The lines to repeat are those below from the one containing "Aurora-Lake Live Wallpaper (41, 1202)" down to the one containing "570-473-3770 (823, 19)", both included; reproduce them exactly and nothing else.

══════════════════════════════

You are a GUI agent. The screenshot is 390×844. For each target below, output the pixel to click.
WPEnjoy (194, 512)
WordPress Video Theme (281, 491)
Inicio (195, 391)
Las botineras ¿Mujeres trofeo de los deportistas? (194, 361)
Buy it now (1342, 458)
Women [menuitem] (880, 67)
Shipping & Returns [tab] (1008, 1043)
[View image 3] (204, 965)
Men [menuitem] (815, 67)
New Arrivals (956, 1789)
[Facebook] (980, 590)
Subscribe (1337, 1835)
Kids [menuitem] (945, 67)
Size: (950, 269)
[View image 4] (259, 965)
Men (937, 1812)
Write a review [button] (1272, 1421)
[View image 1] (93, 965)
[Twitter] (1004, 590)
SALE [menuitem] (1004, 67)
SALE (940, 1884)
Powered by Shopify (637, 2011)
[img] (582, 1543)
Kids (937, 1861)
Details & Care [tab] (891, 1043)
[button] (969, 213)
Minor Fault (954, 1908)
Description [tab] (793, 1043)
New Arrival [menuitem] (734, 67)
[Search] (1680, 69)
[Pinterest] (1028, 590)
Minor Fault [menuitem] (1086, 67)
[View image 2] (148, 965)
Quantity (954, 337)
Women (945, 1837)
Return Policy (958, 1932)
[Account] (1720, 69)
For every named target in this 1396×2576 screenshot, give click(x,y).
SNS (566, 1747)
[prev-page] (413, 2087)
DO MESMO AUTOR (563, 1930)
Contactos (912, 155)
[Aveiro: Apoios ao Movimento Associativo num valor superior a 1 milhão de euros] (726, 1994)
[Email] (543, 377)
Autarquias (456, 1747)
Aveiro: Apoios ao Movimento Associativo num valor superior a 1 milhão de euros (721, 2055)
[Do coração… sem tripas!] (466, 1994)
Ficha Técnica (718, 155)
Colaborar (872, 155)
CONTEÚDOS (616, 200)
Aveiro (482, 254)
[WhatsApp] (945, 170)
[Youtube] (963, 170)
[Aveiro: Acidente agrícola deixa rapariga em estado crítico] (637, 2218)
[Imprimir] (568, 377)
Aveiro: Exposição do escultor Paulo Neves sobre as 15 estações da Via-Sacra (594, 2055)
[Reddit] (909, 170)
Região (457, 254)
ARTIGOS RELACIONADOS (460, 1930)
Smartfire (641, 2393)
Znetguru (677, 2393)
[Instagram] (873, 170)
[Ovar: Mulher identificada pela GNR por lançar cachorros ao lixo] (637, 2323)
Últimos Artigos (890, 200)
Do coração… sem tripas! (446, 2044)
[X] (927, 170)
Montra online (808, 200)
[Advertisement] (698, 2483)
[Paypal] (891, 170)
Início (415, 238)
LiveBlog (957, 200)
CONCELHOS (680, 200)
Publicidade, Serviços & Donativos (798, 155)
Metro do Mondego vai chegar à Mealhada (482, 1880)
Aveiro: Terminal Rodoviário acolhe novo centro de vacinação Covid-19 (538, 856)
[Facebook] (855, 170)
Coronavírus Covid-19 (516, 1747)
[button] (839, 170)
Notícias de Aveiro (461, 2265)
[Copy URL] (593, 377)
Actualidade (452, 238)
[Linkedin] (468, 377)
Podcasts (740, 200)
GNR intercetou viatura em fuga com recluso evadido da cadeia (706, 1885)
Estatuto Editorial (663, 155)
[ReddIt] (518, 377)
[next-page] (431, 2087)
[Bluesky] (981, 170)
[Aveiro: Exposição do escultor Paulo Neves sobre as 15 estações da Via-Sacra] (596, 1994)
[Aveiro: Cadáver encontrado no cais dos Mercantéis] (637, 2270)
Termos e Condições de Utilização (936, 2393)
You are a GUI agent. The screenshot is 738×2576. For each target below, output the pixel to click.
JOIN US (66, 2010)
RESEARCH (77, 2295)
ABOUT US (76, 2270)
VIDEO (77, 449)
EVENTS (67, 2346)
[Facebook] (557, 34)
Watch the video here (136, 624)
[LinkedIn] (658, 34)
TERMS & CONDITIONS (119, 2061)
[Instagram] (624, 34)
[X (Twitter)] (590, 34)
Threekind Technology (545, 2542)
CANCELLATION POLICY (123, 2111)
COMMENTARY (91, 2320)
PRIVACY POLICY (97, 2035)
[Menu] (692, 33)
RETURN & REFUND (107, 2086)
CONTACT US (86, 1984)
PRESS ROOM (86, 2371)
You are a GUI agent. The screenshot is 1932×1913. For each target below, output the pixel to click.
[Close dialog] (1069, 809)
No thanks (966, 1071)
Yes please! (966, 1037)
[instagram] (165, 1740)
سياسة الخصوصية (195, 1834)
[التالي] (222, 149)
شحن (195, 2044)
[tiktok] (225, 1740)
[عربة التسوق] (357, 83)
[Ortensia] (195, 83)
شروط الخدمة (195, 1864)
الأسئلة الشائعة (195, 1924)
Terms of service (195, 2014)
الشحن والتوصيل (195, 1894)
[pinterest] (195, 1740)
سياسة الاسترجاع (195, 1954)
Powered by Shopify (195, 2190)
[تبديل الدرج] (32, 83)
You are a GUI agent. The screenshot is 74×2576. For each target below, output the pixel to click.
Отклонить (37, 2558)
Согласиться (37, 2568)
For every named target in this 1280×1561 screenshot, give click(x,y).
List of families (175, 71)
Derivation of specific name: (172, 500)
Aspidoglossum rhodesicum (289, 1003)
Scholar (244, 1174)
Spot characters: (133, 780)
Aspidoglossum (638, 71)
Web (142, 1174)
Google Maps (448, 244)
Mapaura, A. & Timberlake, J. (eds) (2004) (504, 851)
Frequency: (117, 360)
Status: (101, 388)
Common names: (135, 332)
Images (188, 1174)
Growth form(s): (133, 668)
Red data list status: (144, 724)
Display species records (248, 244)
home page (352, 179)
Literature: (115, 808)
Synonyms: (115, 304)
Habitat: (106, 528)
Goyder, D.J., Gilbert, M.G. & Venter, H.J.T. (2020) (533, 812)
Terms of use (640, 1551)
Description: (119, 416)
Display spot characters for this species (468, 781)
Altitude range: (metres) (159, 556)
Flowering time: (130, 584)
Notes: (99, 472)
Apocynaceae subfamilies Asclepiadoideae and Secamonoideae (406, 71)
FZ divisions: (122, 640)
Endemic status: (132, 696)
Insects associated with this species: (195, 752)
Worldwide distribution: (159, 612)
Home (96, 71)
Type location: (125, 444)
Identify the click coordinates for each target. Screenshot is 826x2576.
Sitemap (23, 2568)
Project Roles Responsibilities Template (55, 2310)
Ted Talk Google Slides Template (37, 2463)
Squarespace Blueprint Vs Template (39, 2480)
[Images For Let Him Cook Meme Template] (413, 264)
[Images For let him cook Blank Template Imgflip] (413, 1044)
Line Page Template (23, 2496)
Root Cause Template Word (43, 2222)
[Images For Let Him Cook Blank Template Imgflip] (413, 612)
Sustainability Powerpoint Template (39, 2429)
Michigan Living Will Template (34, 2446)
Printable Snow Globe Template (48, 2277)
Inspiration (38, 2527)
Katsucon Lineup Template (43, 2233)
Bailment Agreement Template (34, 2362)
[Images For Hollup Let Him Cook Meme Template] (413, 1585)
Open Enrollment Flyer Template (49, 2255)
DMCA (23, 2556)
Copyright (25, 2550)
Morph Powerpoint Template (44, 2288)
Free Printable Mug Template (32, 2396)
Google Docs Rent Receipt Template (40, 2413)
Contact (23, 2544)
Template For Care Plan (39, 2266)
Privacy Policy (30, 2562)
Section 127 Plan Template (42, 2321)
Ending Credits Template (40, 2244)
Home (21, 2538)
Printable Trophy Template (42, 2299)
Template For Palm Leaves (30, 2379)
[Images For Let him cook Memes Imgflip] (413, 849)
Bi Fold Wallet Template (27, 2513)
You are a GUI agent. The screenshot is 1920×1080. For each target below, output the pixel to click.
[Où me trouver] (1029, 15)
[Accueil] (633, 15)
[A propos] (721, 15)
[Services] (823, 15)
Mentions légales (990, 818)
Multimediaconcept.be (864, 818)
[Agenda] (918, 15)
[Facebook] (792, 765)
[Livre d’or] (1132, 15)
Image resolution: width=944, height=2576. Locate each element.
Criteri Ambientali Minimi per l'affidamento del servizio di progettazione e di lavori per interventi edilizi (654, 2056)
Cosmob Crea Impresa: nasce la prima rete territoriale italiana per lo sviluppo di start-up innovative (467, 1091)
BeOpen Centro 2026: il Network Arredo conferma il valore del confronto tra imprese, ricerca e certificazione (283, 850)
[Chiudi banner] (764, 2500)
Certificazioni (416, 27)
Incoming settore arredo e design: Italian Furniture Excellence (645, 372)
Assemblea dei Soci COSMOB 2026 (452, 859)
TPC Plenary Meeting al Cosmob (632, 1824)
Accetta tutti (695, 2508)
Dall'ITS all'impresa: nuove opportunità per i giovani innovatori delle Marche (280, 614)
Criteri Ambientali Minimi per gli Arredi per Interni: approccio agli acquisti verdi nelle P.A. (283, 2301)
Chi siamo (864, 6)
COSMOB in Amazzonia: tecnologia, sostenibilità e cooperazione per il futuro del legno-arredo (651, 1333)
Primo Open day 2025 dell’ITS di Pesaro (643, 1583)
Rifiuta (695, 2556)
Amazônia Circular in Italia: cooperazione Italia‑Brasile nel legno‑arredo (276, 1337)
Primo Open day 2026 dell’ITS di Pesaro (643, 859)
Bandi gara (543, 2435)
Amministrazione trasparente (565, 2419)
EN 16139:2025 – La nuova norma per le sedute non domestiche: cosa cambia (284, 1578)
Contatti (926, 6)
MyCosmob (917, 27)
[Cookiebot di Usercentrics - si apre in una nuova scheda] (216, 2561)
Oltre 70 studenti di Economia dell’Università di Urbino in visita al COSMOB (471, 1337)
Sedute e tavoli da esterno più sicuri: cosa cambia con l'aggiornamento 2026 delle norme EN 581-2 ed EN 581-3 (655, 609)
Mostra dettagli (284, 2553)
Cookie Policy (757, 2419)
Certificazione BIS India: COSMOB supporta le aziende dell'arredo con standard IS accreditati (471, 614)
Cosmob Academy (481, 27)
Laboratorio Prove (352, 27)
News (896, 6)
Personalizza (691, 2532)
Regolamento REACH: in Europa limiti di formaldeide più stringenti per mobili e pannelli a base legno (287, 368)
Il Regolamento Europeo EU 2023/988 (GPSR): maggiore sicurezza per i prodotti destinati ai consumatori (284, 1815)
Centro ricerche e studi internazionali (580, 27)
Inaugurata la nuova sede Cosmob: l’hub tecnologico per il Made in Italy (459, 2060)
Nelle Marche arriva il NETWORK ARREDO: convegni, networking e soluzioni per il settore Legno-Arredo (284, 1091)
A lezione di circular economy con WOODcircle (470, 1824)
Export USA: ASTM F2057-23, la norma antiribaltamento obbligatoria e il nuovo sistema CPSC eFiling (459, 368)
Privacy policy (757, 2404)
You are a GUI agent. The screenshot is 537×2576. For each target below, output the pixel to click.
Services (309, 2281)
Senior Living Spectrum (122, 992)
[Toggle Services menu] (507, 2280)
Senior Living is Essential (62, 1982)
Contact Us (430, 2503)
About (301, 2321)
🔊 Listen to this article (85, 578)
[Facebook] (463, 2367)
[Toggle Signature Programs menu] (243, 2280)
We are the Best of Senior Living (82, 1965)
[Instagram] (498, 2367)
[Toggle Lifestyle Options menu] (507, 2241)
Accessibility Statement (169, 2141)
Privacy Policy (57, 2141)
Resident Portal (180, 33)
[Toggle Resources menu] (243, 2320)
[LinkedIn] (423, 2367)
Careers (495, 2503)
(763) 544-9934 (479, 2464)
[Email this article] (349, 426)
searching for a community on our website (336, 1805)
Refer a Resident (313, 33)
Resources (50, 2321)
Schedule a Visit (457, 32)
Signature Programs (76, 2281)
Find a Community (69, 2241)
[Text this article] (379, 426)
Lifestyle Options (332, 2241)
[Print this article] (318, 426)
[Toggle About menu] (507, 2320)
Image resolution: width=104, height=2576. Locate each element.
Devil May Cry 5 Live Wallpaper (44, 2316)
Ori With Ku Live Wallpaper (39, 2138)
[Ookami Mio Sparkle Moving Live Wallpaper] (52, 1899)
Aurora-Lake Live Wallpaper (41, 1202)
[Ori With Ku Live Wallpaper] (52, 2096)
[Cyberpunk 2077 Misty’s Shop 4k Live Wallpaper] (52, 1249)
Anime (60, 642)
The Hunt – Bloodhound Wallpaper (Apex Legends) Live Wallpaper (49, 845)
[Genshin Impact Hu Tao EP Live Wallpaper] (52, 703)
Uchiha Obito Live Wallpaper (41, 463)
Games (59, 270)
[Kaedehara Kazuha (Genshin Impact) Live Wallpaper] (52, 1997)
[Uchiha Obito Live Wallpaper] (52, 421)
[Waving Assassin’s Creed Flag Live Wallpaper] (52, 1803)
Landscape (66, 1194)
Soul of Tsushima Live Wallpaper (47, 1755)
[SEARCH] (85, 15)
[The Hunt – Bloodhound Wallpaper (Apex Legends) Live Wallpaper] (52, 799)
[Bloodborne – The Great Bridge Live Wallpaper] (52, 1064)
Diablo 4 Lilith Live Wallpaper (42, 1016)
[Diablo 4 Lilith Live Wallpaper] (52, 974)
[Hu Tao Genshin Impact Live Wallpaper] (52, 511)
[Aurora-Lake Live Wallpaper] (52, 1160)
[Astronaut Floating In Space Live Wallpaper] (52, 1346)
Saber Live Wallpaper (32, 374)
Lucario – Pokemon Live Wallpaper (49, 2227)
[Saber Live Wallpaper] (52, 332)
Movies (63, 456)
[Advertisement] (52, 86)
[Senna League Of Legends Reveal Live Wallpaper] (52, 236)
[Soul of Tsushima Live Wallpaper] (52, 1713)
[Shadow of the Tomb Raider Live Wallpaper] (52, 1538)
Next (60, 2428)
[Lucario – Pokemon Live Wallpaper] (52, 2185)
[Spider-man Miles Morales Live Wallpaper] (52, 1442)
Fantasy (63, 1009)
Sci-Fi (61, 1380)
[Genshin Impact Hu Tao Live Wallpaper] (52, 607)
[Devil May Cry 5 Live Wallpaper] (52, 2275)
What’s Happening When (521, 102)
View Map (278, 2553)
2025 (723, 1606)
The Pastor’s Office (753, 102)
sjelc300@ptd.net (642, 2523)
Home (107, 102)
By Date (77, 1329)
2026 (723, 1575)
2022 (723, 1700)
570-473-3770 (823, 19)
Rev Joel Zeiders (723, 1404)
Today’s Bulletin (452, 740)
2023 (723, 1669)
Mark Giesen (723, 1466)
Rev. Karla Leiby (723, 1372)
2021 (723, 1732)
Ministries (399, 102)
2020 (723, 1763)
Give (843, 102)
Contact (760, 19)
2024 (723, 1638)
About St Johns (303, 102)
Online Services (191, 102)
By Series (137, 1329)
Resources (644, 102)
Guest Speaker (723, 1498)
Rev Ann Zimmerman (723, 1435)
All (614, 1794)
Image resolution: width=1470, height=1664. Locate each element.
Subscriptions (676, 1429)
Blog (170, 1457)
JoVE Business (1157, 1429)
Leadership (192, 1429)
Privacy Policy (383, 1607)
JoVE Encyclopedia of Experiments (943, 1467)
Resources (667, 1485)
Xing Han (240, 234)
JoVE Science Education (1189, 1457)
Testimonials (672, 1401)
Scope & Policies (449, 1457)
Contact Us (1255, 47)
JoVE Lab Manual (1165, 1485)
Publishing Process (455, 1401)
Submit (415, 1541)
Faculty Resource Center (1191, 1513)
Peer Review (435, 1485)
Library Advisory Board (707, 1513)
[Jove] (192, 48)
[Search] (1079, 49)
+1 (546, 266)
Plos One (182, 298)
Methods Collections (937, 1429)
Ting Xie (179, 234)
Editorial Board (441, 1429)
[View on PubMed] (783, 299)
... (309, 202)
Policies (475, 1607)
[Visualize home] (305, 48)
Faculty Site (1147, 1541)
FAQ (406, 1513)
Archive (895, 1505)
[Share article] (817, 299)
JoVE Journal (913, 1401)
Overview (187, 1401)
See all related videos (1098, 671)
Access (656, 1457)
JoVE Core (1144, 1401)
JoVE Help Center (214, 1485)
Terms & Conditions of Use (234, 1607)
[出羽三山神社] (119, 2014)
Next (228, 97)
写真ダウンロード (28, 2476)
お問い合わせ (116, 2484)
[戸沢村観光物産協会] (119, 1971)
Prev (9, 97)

══════════════════════════════

### ANSWER BELOW
Aurora-Lake Live Wallpaper (41, 1202)
[Ori With Ku Live Wallpaper] (52, 2096)
[Cyberpunk 2077 Misty’s Shop 4k Live Wallpaper] (52, 1249)
Anime (60, 642)
The Hunt – Bloodhound Wallpaper (Apex Legends) Live Wallpaper (49, 845)
[Genshin Impact Hu Tao EP Live Wallpaper] (52, 703)
Uchiha Obito Live Wallpaper (41, 463)
Games (59, 270)
[Kaedehara Kazuha (Genshin Impact) Live Wallpaper] (52, 1997)
[Uchiha Obito Live Wallpaper] (52, 421)
[Waving Assassin’s Creed Flag Live Wallpaper] (52, 1803)
Landscape (66, 1194)
Soul of Tsushima Live Wallpaper (47, 1755)
[SEARCH] (85, 15)
[The Hunt – Bloodhound Wallpaper (Apex Legends) Live Wallpaper] (52, 799)
[Bloodborne – The Great Bridge Live Wallpaper] (52, 1064)
Diablo 4 Lilith Live Wallpaper (42, 1016)
[Diablo 4 Lilith Live Wallpaper] (52, 974)
[Hu Tao Genshin Impact Live Wallpaper] (52, 511)
[Aurora-Lake Live Wallpaper] (52, 1160)
[Astronaut Floating In Space Live Wallpaper] (52, 1346)
Saber Live Wallpaper (32, 374)
Lucario – Pokemon Live Wallpaper (49, 2227)
[Saber Live Wallpaper] (52, 332)
Movies (63, 456)
[Advertisement] (52, 86)
[Senna League Of Legends Reveal Live Wallpaper] (52, 236)
[Soul of Tsushima Live Wallpaper] (52, 1713)
[Shadow of the Tomb Raider Live Wallpaper] (52, 1538)
Next (60, 2428)
[Lucario – Pokemon Live Wallpaper] (52, 2185)
[Spider-man Miles Morales Live Wallpaper] (52, 1442)
Fantasy (63, 1009)
Sci-Fi (61, 1380)
[Genshin Impact Hu Tao Live Wallpaper] (52, 607)
[Devil May Cry 5 Live Wallpaper] (52, 2275)
What’s Happening When (521, 102)
View Map (278, 2553)
2025 (723, 1606)
The Pastor’s Office (753, 102)
sjelc300@ptd.net (642, 2523)
Home (107, 102)
By Date (77, 1329)
2026 (723, 1575)
2022 (723, 1700)
570-473-3770 (823, 19)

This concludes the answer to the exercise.